Vor dem Parlament kritisierte der Premier, dass die US-Aktion ohne Rücksprache mit den Pakistanern abgelaufen sei. Damit hätten die USA die staatliche Souveränität seines Landes verletzt. Gleichzeitig warnte er vor weiteren Alleingänge dieser Art. Sollten strategisch wichtige Einrichtungen (wie etwa die Atomanlagen) ins Visier geraten, habe Pakistan das Recht, "mit aller Macht zurückzuschlagen". "Niemand sollte die Entschlossenheit und die Fähigkeiten der Nation und der Streitkräfte unterschätzen, unsere Heimat zu verteidigen", so Gilani.
US-Beamte werden wohl Osamas Witwen verhören
Pakistan will amerikanischen Terrorfahndern nach Angaben des US-Senders CBS direkten Zugang zu den drei Witwen des getöteten Al-Kaida-Chefs Osama bin Laden gewähren. US-Beamte dürften die Frauen persönlich vernehmen und nicht nur Fragen bei den pakistanischen Behörden einreichen, berichtete der Sender am Montag (Ortszeit). Der pakistanische Außen-Staatssekretär Salman Bashir sagte dagegen am Dienstag in Islamabad, es gebe dazu noch keine Entscheidung: "Wir werden das Thema erwägen, wenn sie einen formalen Antrag stellen."
Zwei der Frauen stammten aus Saudi-Arabien, die dritte aus dem Jemen, berichtete der Sender CNN weiter unter Berufung auf US-Quellen.
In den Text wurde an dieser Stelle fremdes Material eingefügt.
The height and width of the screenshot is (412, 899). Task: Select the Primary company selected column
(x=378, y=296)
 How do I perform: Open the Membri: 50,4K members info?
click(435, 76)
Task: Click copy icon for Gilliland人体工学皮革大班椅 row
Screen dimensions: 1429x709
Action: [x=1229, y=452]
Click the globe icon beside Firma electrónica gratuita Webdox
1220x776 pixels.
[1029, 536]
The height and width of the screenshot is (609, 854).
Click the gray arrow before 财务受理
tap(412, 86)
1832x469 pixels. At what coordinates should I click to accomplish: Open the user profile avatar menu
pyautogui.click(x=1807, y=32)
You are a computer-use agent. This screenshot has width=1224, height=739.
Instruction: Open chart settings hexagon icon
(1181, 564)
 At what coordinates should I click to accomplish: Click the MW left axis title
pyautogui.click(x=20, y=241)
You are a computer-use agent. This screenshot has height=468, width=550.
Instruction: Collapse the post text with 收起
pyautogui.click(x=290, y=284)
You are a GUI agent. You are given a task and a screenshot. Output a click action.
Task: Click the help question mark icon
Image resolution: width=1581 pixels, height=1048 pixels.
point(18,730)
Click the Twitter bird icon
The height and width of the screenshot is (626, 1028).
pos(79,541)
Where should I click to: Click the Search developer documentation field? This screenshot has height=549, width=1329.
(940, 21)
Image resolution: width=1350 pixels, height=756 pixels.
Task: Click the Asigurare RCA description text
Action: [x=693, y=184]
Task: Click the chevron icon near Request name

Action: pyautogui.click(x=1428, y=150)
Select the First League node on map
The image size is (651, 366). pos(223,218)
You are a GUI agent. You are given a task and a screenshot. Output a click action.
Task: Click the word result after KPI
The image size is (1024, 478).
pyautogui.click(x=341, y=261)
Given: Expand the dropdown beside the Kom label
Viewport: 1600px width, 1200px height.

Sie waren während der Erstürmung von bin Ladens Anwesen vor einer Woche festgenommen worden und befinden sich in pakistanischem Gewahrsam.
Der pakistanische Widerspruch gegen die amerikanische Aktion gegen bin Laden war möglicherweise vorher schon bekannt. Der britische "Guardian" berichtet in seiner Online-Ausgabe über eine geheime Absprache zwischen dem früheren US-Präsidenten George W. Bush und Pakistans Ex-Militärmachthaber Pervez Musharraf nach der Flucht bin Ladens aus Afghanistan Ende 2001. Der Vereinbarung zufolge hätten die USA das Recht gehabt, den Topterroristen und die Nummer zwei und drei der Al Kaida in Pakistan eigenmächtig zu verfolgen, schrieb das Blatt unter Berufung auf ungenannte amerikanische und pakistanische Quellen. Teil der Absprache sei gewesen, dass die pakistanische Regierung nach einer entsprechenden Operation vehement dagegen protestieren würde.